What would you do? Have you ever had to confess anything big to your spouse and what happened? It doesn’t need to be an EA but something significant. One funny confession I made was about ten years ago when I went through a phase of googling people I used to know, I googled my ex fiancé and got a hit that sounded just like her with the same degrees, career etc. I discovered that she had kids and the age would have made it her oldest mine possibly. Then I remembered all the letters she used to send (before email was common) that I ripped up without even opening. I thought the worst. I decided that I didn’t want somebody showing up at my door asking for Dad. So one morning at breakfast I confessed that I might have a kid that wasn’t one of ours. She took it well and even tried to tell me that it wasn’t likely because it was a month off. Anyway curiosity got the best of me so I did a record search and found that the woman I found was not my ex fiancé even though so many other things matched.
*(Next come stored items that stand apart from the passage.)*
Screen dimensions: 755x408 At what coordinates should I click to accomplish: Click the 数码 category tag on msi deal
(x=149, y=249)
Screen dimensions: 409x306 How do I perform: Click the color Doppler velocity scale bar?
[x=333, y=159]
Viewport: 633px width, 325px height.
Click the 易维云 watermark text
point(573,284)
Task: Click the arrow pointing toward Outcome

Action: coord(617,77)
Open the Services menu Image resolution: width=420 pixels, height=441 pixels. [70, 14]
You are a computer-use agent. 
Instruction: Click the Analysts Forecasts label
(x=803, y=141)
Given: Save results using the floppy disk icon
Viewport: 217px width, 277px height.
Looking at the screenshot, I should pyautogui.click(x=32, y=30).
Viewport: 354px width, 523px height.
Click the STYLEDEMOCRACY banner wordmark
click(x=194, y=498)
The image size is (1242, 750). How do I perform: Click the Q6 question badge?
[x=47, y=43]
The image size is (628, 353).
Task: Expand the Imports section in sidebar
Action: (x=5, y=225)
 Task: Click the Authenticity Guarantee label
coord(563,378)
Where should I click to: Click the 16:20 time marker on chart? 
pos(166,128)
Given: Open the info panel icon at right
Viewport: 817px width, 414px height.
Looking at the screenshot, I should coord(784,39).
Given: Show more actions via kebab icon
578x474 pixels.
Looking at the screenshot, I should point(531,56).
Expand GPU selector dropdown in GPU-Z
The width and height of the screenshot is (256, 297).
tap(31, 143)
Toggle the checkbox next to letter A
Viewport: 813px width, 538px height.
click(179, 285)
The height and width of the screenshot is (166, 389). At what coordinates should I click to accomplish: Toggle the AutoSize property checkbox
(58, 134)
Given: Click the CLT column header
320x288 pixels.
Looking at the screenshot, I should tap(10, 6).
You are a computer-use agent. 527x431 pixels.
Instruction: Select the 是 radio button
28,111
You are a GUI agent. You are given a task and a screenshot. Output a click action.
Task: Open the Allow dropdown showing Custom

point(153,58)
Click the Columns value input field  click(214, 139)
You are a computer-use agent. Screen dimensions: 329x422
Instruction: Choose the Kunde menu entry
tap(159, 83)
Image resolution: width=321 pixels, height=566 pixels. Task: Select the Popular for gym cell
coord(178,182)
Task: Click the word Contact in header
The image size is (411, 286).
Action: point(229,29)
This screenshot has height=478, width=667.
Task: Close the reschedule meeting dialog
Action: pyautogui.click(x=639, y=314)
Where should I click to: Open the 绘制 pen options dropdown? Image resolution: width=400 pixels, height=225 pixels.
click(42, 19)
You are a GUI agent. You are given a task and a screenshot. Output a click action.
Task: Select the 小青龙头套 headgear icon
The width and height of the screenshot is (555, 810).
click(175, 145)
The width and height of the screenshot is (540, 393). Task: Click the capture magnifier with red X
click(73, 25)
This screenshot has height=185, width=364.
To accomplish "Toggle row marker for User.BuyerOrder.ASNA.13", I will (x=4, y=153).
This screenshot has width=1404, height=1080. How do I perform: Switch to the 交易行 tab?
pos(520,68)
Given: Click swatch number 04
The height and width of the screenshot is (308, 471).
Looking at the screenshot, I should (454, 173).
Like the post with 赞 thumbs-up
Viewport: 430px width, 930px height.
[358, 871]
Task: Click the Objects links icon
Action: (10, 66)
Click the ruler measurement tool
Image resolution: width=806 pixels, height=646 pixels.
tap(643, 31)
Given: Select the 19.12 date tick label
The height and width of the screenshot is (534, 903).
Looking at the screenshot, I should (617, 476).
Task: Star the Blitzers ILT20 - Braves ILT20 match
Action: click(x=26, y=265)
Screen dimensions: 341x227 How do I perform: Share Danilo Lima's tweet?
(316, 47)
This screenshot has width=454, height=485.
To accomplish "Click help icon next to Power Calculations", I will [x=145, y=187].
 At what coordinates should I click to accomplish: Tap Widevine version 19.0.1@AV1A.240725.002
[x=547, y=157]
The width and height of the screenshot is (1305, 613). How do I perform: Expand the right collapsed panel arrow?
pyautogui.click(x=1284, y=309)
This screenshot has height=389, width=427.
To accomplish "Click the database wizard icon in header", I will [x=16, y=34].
I felt foolish but glad that I was able to go to my wife about it. Even this small confession helped me with the big one.

What is the TAM consensus?


----------



## Anon Pink (Jan 17, 2013)

First, possibly having a son or daughter surprising you an your wife is not a small confession AT ALL!

If you're certain a spouse will never find out, I wouldn't tell. I do feel like it is transferring a burden that wholly belongs to one person. I know a lot of people here will disagree and that's okay.


----------



## meson (May 19, 2011)

Anon Pink said:


> First, possibly having a son or daughter surprising you an your wife is not a small confession AT ALL!


I guess it seems small in comparison. Thinking back I was hesitant to bring it up but not to the same extent when I considered my marriage might end.



Anon Pink said:


> If you're certain a spouse will never find out, I wouldn't tell. I do feel like it is transferring a burden that wholly belongs to one person. I know a lot of people here will disagree and that's okay.


This is what most commentaries said back when I researched it. I'm thinking that it depends upon your spouse to a certain extent. There were a surprising number of people that said they wouldn't want to know. 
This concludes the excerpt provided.